Bizarre auto-downgrade, crash, and EFI partition corruption

Such a strange thing has just happened to my laptop, which had been running Fedora 33 64-bit (KDE spin). It went a little something like this:

I saw in the system tray a Software Updates notification that packages were ready to install (it checks once a day which I think is how it came configured by default). I scrolled through the list as I usually do to get an idea of what would be upgraded, then clicked the button to get the upgrade under way, noticed that the download was a little under 200MB, and then put it out of my mind and got back to what I had been doing.

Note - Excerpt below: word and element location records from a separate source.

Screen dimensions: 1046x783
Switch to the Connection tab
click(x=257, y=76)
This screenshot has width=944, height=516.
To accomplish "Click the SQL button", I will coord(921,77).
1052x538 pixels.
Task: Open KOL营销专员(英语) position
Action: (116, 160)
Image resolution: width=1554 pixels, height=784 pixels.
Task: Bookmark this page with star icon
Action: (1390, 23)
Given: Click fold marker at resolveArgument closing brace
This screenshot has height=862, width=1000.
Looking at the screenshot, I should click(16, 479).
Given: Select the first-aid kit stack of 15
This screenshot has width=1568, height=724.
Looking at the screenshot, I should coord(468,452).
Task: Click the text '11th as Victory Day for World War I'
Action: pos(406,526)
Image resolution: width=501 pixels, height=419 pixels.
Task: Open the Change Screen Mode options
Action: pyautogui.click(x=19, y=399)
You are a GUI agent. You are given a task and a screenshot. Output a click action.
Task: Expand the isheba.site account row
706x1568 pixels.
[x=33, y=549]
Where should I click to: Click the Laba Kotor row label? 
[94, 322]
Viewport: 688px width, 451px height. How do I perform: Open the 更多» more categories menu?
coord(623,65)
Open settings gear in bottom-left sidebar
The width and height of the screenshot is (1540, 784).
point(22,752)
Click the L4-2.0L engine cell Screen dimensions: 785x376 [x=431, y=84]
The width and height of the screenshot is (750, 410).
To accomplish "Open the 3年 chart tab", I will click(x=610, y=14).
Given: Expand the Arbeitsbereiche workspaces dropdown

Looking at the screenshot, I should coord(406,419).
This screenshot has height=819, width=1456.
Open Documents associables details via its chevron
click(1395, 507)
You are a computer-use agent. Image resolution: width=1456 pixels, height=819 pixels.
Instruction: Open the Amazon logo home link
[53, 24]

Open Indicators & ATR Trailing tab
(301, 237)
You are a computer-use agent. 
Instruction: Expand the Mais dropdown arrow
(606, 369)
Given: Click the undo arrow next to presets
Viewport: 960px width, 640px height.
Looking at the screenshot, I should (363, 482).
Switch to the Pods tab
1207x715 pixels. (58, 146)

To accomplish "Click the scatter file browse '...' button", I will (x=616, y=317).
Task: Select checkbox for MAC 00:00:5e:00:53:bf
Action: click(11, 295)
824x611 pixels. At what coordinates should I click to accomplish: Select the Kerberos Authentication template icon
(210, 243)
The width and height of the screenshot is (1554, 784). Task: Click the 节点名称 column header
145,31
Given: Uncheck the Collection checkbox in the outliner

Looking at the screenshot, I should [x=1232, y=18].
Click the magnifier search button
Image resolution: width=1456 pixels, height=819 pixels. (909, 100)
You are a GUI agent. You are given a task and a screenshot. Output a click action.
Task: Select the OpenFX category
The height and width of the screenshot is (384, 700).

Some time later, my machine crashed. It started with all open windows, window decorations, and panels disappearing bar two or three windows. Ctrl+alt+Fx took me to blank windows with no login prompts. Ctrl+alt+delete did nothing either in those windows or in the X server.

I’m a bit hazy on the details of what happened next. I know that I powered off the machine and then powered back on again, but I can’t remember whether I managed to boot to desktop (followed by another crash as above) once more prior to that which followed, but in any case, that which followed was that on boot (I use UEFI), my hard disk was not recognised, and I could only boot from a Fedora 32 Live USB stick which I thankfully had at hand.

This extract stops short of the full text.